I’m blogging it because I am desperate enough to try this in order to make the PTSD stop.
My reasoning, if it could be called such, is that this way I kind of externalize the PTSD… sort of, like, um, interact with it in some conscious way… sort of turn it into something I can imagine managing. Like, there are rules. Even if they change all the time and I rarely ever realize the changes until some time after the fact.
I should note that I don’t think PTSD is a game. The stakes are way too high for that. I’m just trying to turn it into some shape I can grasp. And having been through sessions with really bad GMs ((And some good ones. Man, I heart the good ones.)), Life is a Bad RPG turns into an exercise I can almost deal with.
My bartender ((Psychologist. Licensed. Part of the psychology department crack team of the local big clinic.)) told me a while back that I needed to… kind of… accept the PTSD. Not, like, give in.
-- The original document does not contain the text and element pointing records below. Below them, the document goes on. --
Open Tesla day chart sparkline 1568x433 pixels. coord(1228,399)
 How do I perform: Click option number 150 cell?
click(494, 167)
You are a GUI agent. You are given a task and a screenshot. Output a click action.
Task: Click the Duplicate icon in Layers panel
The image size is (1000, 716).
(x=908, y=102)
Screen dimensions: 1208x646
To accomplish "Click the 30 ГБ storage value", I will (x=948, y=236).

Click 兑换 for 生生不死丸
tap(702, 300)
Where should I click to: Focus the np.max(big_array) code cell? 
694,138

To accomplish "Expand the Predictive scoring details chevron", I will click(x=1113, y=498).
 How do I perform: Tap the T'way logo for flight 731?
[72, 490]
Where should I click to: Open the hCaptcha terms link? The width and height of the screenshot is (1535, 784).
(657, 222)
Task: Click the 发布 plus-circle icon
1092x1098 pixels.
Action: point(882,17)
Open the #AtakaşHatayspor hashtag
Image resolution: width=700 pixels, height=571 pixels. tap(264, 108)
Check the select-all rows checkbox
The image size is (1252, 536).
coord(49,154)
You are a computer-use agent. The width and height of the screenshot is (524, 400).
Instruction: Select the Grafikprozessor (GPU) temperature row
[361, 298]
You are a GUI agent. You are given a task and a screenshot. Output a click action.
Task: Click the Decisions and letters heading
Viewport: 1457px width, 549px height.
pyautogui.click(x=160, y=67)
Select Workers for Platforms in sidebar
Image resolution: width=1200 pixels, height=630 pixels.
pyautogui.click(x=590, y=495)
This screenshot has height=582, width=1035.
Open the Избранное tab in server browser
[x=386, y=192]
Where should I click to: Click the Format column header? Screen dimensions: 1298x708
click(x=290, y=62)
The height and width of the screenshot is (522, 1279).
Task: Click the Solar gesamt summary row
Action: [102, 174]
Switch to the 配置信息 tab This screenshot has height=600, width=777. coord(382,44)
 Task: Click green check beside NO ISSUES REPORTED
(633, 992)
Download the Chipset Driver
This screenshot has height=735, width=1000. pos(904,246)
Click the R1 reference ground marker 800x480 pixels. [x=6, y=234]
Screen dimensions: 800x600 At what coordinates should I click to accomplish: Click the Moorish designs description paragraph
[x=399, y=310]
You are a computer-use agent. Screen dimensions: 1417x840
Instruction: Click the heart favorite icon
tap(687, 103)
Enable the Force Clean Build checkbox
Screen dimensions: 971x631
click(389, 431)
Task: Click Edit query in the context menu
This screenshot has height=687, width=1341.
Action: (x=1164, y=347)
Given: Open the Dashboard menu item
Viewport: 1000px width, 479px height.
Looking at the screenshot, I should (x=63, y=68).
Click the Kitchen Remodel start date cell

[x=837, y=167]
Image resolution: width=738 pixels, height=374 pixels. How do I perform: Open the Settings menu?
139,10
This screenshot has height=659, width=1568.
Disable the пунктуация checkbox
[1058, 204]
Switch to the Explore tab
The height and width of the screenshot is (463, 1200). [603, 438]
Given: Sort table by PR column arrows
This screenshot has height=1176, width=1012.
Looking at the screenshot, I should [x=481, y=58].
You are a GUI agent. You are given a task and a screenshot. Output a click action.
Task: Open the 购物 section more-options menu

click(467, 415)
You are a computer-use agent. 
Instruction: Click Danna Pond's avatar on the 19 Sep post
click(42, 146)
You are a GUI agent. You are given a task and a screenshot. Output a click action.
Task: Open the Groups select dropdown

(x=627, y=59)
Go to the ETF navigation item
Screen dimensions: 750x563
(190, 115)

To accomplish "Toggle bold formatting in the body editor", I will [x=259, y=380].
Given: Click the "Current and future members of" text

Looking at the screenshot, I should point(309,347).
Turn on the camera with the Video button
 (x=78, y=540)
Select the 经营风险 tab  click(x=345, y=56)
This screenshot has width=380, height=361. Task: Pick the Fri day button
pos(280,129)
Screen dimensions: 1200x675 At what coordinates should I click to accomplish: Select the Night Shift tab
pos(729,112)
Actually, I don’t completely understand what he meant. Did he mean something like this? It does seem to help. It seems to help me kind of accept it as a part of my life, rather than keep denying it, the latter of which seems to make it worse.
The problem, though, is that while I can adapt to the PTSD—and have done so in various ways in the past—my PTSD also adapts to me. A fancy way of saying that things I do to mitigate it often become triggers.
So, one day I might have to stop writing Life is Like a Bad RPG. I hope that day doesn’t come. It feels like writing a little web comic without the drawing, which I’ve always wanted to able to do. ((That, or be able to keep up with a serial. I may start posting my serials on Tumblr or elsewhere at some point.)) It’s an outlet that somehow feels more immersive, even more complex, than anything I’ve tried before.
That immersion may, naturally, be my downfall.
Right now, though, I’m having… well, something like fun… while I’m doing it.